◆ **节选文本**:
■ ■ ■ ■ ■ ■ ■

Lin Hong's TECH Blog! 刀不磨要生锈,人不学习要落后 - Thinking ahead

MySQL 8.0 Study 005 Tips

2023-01-28

MySQL 8.0 Study 005 Tips

学习系列

  • MySQL 存储引擎
  • MySQL 启动选项
  • MySQL 字符集查看
  • MySQL 锁相关(脏读/不可重复度/幻读)
  • MySQL 删除重复行

MySQL 存储引擎

MySQL支持的存储引擎和对应是否支持事务等信息

MySQL5.5.5开始InnoDB为默认存储引擎

创建表时候可以指定存储引擎类型

也可以通过alter table修改表的存储引擎类型

通过show create table xxx来查看表的存储引擎

mysql [localhost:8032] {msandbox} (test) > show engines;
+--------------------+---------+----------------------------------------------------------------+--------------+------+------------+
| Engine             | Support | Comment                                                        | Transactions | XA   | Savepoints |
+--------------------+---------+----------------------------------------------------------------+--------------+------+------------+
| ndbcluster         | NO      | Clustered, fault-tolerant tables                               | NULL         | NULL | NULL       |
| FEDERATED          | NO      | Federated MySQL storage engine                                 | NULL         | NULL | NULL       |
| MEMORY             | YES     | Hash based, stored in memory, useful for temporary tables      | NO           | NO   | NO         |
| InnoDB             | DEFAULT | Supports transactions, row-level locking, and foreign keys     | YES          | YES  | YES        |
| PERFORMANCE_SCHEMA | YES     | Performance Schema                                             | NO           | NO   | NO         |
| MyISAM             | YES     | MyISAM storage engine                                          | NO           | NO   | NO         |
| ndbinfo            | NO      | MySQL Cluster system information storage engine                | NULL         | NULL | NULL       |
| MRG_MYISAM         | YES     | Collection of identical MyISAM tables                          | NO           | NO   | NO         |
| BLACKHOLE          | YES     | /dev/null storage engine (anything you write to it disappears) | NO           | NO   | NO         |
| CSV                | YES     | CSV storage engine                                             | NO           | NO   | NO         |
| ARCHIVE            | YES     | Archive storage engine                                         | NO           | NO   | NO         |
+--------------------+---------+----------------------------------------------------------------+--------------+------+------------+
11 rows in set (0.00 sec)

■ ■ ■ ■ ■ ■ ■

目标位置记录

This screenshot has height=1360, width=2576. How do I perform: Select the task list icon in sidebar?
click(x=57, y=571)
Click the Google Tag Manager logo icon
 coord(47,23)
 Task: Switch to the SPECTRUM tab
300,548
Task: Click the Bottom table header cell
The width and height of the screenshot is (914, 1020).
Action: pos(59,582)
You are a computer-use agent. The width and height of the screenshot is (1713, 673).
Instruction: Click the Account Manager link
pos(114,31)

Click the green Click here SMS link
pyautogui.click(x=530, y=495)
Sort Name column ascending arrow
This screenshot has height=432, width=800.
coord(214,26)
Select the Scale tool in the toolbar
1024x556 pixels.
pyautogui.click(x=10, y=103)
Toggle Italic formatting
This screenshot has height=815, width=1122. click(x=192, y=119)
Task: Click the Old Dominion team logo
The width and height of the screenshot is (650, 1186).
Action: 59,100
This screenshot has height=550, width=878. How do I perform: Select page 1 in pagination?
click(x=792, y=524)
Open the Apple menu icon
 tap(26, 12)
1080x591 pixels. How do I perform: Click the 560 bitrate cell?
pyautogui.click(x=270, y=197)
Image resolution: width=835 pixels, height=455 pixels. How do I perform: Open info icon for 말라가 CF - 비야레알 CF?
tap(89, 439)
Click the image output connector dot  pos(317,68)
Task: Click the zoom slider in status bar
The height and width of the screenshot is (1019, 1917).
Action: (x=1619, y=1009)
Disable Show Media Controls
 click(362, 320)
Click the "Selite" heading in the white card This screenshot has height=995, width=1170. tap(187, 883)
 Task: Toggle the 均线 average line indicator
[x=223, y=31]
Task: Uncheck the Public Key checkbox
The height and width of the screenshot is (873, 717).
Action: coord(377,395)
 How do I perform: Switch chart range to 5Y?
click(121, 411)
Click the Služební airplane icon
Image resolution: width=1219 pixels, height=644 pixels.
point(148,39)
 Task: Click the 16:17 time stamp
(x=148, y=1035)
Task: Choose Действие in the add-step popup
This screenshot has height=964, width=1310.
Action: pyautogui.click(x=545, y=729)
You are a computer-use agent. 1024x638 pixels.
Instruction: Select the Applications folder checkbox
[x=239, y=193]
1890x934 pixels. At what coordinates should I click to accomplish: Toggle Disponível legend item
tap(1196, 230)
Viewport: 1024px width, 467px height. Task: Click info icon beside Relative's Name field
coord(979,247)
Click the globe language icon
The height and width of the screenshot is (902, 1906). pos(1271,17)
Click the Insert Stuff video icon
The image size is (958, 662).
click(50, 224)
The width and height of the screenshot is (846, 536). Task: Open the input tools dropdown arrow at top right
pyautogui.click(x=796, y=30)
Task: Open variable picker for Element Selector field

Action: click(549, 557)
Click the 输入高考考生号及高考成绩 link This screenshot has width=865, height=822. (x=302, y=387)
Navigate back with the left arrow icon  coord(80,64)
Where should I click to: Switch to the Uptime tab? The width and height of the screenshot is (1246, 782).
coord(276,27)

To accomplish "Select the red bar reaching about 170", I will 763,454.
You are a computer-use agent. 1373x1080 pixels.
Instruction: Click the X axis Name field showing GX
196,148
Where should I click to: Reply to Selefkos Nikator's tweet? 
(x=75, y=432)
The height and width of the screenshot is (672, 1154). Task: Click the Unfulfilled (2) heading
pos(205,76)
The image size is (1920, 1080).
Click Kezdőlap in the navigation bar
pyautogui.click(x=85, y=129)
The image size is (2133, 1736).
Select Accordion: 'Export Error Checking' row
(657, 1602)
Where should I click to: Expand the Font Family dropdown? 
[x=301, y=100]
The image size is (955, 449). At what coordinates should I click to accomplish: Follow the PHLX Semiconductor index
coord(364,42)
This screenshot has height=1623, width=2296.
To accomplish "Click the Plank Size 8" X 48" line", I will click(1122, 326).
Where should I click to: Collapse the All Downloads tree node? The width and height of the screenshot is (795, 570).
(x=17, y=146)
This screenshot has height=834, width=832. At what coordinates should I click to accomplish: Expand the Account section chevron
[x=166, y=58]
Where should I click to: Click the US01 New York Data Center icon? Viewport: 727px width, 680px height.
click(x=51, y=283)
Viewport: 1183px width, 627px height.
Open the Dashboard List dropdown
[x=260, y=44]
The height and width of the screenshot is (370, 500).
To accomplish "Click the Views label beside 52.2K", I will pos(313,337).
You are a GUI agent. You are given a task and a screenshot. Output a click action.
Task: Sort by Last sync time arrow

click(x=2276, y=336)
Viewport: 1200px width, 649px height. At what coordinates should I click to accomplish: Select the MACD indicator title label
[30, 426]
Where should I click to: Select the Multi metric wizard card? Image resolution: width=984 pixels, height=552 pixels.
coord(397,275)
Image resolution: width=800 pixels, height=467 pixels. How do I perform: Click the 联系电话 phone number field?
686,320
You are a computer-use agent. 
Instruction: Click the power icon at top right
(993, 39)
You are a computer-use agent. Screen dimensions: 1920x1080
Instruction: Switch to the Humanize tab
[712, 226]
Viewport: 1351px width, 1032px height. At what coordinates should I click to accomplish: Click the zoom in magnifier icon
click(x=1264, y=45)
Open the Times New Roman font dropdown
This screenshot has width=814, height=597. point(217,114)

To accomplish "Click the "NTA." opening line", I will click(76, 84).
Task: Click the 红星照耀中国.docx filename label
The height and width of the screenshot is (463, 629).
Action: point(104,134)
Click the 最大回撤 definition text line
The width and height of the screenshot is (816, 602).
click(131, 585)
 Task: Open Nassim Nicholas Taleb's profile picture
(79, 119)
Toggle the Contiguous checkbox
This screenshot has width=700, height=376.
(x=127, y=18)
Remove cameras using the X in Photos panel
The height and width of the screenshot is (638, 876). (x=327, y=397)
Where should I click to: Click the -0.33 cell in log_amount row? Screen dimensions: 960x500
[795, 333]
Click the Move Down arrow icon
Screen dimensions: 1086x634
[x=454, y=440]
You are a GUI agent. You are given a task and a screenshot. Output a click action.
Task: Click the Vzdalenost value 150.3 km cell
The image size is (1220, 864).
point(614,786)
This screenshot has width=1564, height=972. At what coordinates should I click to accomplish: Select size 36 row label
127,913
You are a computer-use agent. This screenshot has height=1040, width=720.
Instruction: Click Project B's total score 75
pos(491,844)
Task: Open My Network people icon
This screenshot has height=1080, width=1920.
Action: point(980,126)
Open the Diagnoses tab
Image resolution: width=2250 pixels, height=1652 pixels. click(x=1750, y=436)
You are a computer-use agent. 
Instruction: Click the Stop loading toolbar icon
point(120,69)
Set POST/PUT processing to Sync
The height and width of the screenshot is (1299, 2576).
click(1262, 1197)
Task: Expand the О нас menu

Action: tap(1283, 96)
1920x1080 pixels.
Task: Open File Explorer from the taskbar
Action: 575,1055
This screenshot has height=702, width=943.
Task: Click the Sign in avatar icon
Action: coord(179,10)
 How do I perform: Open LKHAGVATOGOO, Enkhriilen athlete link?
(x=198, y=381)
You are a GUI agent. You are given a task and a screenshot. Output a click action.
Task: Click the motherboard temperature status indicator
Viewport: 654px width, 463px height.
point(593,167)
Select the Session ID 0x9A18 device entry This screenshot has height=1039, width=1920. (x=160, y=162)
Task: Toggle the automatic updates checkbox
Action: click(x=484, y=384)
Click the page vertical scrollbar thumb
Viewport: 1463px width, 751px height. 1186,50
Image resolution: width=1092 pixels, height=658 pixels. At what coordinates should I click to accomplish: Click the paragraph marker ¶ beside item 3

■ ■ ■ ■ ■ ■ ■

根据节选文本,MySQL从哪个版本开始将InnoDB作为默认存储引擎?

◆ **完整答案**: 从MySQL 5.5.5开始。